◆ ZU ERLEDIGENDE AUFGABE
Schreiben Sie aus dem Text über Straßenverkehrslärm den Abschnitt von „Mit dem Lärm“ bis einschließlich „sicher auch nicht.“ wortgetreu ab.
=== AUSGEWÄHLTER TEXT ===
Mit dem Lärm ist das so eine Sache. Der eine liebt Musik von der hiesigen Blaskapelle, den anderen zieht es eher zu klassischen Konzerten in den Tegernseer Barocksaal, der Dritte hört am liebsten das Knattern seines Motorrades. Lärmempfinden ist subjektiv – ob jemand das Gehörte als Belästigung empfindet, ist Geschmackssache. Doch Belästigungen durch Lärm sind real. Ein TS-Leser aus Schaftlach fühlt sich schwer belastet durch den Straßenverkehr:

Die neu erbaute Straße ist schon wieder kaputt, dank der ganzen Massen an Schwerlastern von früh morgens vor Sonnenuntergang bis abends. Die Münchner blockieren am Wochenende unsere Dorfstrasse. Schön ist es hier nicht mehr und gesund sicher auch nicht.

Laut Umweltbundesamt fühlen sich rund 60 Prozent der Bundesbürger durch Straßenverkehrslärm belästigt. Grundsätzlich ist es so, dass auch beim Verkehr Grenzwerte eingehalten werden müssen, um die Menschen vor Belastungen zu schützen.
=== GESPEICHERTE EINTRÄGE ===
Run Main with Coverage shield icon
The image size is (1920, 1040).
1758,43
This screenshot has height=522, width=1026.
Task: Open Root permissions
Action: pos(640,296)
===
=== GESPEICHERTE EINTRÄGE ===
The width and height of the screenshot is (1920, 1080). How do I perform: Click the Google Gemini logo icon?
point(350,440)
===
◆ ERGEBNIS DER ÜBUNG
Mit dem Lärm ist das so eine Sache. Der eine liebt Musik von der hiesigen Blaskapelle, den anderen zieht es eher zu klassischen Konzerten in den Tegernseer Barocksaal, der Dritte hört am liebsten das Knattern seines Motorrades. Lärmempfinden ist subjektiv – ob jemand das Gehörte als Belästigung empfindet, ist Geschmackssache. Doch Belästigungen durch Lärm sind real. Ein TS-Leser aus Schaftlach fühlt sich schwer belastet durch den Straßenverkehr:

Die neu erbaute Straße ist schon wieder kaputt, dank der ganzen Massen an Schwerlastern von früh morgens vor Sonnenuntergang bis abends. Die Münchner blockieren am Wochenende unsere Dorfstrasse. Schön ist es hier nicht mehr und gesund sicher auch nicht.